# Tahiti vs. Tahiti Villages in Vegs?



## spookykennedy (Mar 29, 2007)

I see these listed separately in the II directory, so has anyone stayed at either of these? If so, which is better? We may try to exchange in this summer (yes, we know it's hot, but we meet our friends from Arizona in Vegas each summer b/c it's halfway). TIA!


----------



## dougp26364 (Mar 29, 2007)

They are different resorts with different addresses owned by the same developer (Consolidated). 

Tahiti Village is the newest and is still under construction. Tahiti's construction is completed. I think Tahiti was an apartment conversion.Tahiti Village is being built from the ground up.

Tahiti Village has a LV Blv address and they'll try to tell you it's on the "strip." Reality is that it's across the street from the LV Outlet Mall, south of the airport just off the flight path and at least 2 miles south of Mandalay Bay. Tahiti is in more of a residential neighborhood not to far from the Orleans casino.

In addition to building construction there is presently some major road work going on in front of Tahiti Village. I'm not certain how long that road construction is going to go on.

Eventually,Tahiti Village is supposed to have more of a resort atmosphere with more amenities than Tahiti, including a lazy river pool. I'm not certain where they stand on the completion of those amenities.

That's about all I can think to say about the comparison of the two resorts from an outside perspective of someone who has toured but not spent a night at either resort.


----------



## MaryBeth09 (Apr 11, 2007)

*tahiti village*

My family just returned from a week at Tahiti Village 4/4-4/11.  Husband, myself, boys 21 & 17, daughter 13.  Had 2 bedroom unit which was huge, 4 TV's and 2 sound systems.  Bathrooms had steam showers and jacuzzi.  Nicely appointed,  Didn't need a car for the strip-shuttle service ran every 1/2 hour and was reliable.  Food at adjoining restaurant (Tahiti Joe's) was excellent and reasonable.  Hope this helped!!


----------



## Fern Modena (Apr 11, 2007)

While you found the shuttle to suit your needs, I'd still recommend that people rent a car if they are staying at the resort.  There aren't any/many places that are walkable right now, such as restaurants and shops, and The Strip is over three miles away.  Having a car would be much more convenient.  If you need directions for avoiding the worst traffic, I'd be glad to give them.

Fern


----------



## spookykennedy (Apr 11, 2007)

Thank you! We may try to trade in this summer. We love FF Grand Desert, but can't trade in with II.


----------



## M&M (Apr 12, 2007)

*Just Got a Trade Into Tahiti Village*

Can anyone tell me how much of the resort is complete? How about the pool and other resort amenities?

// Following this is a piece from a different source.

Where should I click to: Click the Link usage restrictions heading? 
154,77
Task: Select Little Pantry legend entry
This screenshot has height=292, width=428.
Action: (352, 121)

Does the resort have maid service, is there a fee? Any parking fees?

Thanks,
Mike


----------



## JeffW (Apr 12, 2007)

Fern Modena said:


> ...If you need directions for avoiding the worst traffic, I'd be glad to give them.
> 
> Fern



I'd assume that starts with, "Avoid the Strip!!"  We were going from Tropicana Ave to the Aladdin (dinner time), I think it took a good 30min just for that 1 - 1 1/2 blocks.

Jeff


----------



## Fern Modena (Apr 12, 2007)

Here's my "Stay Off The Strip"  directions for if you are coming from South Strip.  If you are planning to stay at one of the timeshares there, please print this out, it will save you a lot of trouble and aggrivation.

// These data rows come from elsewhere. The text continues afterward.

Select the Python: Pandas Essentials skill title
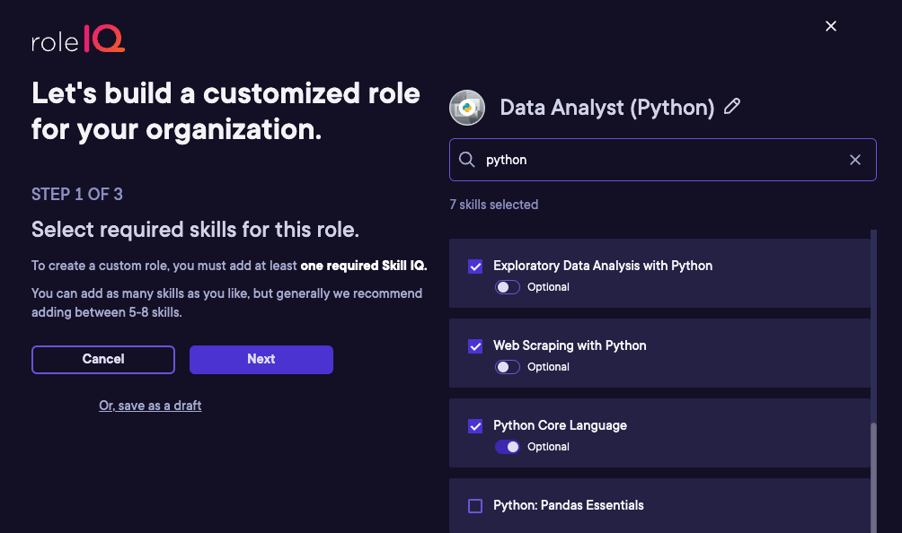This screenshot has height=533, width=902. pos(569,505)
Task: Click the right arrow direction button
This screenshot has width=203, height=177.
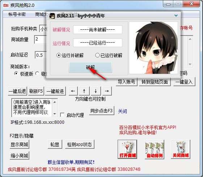Action: coord(107,91)
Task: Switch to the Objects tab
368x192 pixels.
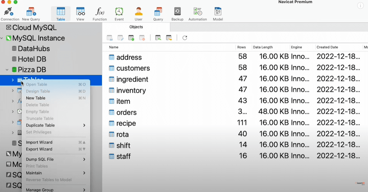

If you come down Koval to Harmon, and turn left onto Harmon, then right on Audrie, you will see an entrance to the Aladdin's garage, where you can access both valet and self parking.  

If you are coming from South of Mandalay Bay, you'd turn right on Mandalay Bay Road.  It twists and turns a time or two, becoming Giles, then Reno, and finally Koval.  From Koval you can turn Left on Harmon for Aladdin, or left on Ida (3rd street past Flamingo) for Imperial Palace.  Continue on Koval *past* Ida to the next (unnamed) left, which will have a big sign for Harrah's and Venetian parking.  One more block and you are at Sands/Spring Mountain.  Turn left here and right at Las Vegas Blvd. for Wynn, or cross Las Vegas Blvd. for Fashion Show Mall (although I'd probably have gotten on I-15 if I was going to the mall).

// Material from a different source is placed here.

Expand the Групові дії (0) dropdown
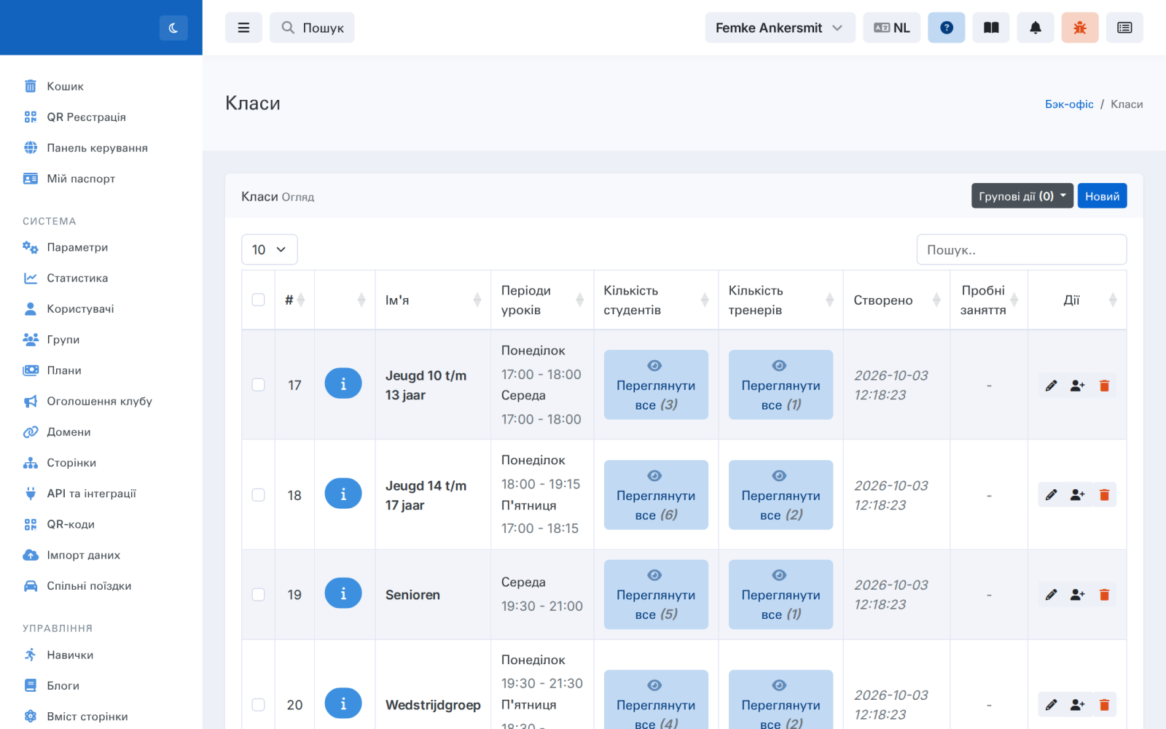[1022, 196]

For the *other* side of the street, I always take I-15.  Off at Flamingo and turn right a half a block for Bellagio, or left a half a block for Caesar's.  For Mirage and Treasure Island get off at Spring Mountain.  BUT, the offramp is two lanes, immediately after Flamingo, AND you need the LEFT LANE if you are going RIGHT.  Honestly!  Remember, just like the old folk song, "the one on the left is on the right, and the one on the right is on the left."  Stay in the right lane as you get off the freeway, and turn at the signal directly _behind_ Treasure Island.  That will lead you to both the valet and parking areas of both hotels without ever touching The Strip.  You can use this same offramp for the Fashion Show Mall, but when you get off the freeway and make the right turn you have to immediately cross all lanes of traffic and get in the left lane (I've done it; its not that bad if you've ever lived in a major metro area).  Turn Left at the first signal and you'll be in the parking lot for the mall.


Fern


----------



## MaryBeth09 (Apr 12, 2007)

*Details on Tahiti Village*

To answer your question M & M - the pool area is spread out, has a waterfall.  They are planning on putting a lazy river in.  There are going to be 5 sections when completed.  There is construction going on but nothing that interfered with activities, etc.  We never heard anything!  No parking fee, and the maid comes in on the fourth day of your stay.


----------



## seema (May 6, 2007)

We are booked to stay at Tahiti (TII) in a couple of weeks (exchange through II). Which resort are we staying at?


----------



## seema (May 6, 2007)

*Shuttle service at Tahiti (TII), Las Vegas?*

Can someone give me the details of the shuttle service provided by this resort?


----------



## dougp26364 (May 6, 2007)

seema said:


> We are booked to stay at Tahiti (TII) in a couple of weeks (exchange through II). Which resort are we staying at?



You are staying at the original Tahitii on W. Tropicana. The newer Tahitii Village is TVV


----------



## cluemeister (May 6, 2007)

JeffW said:


> I'd assume that starts with, "Avoid the Strip!!"  We were going from Tropicana Ave to the Aladdin (dinner time), I think it took a good 30min just for that 1 - 1 1/2 blocks.
> 
> Jeff



I know it's too late, but it's a quick drive from Tropicana, left onto Koval (parallel behind MGM), left on Harmon, and then right onto Audrie directly behind Aladdin into the parking garage.  5-10 minutes tops.

The two main roads to remember in Vegas are Koval and Frank Sinatra Drive.  These two roads run parallel to the strip behind the casinos.


----------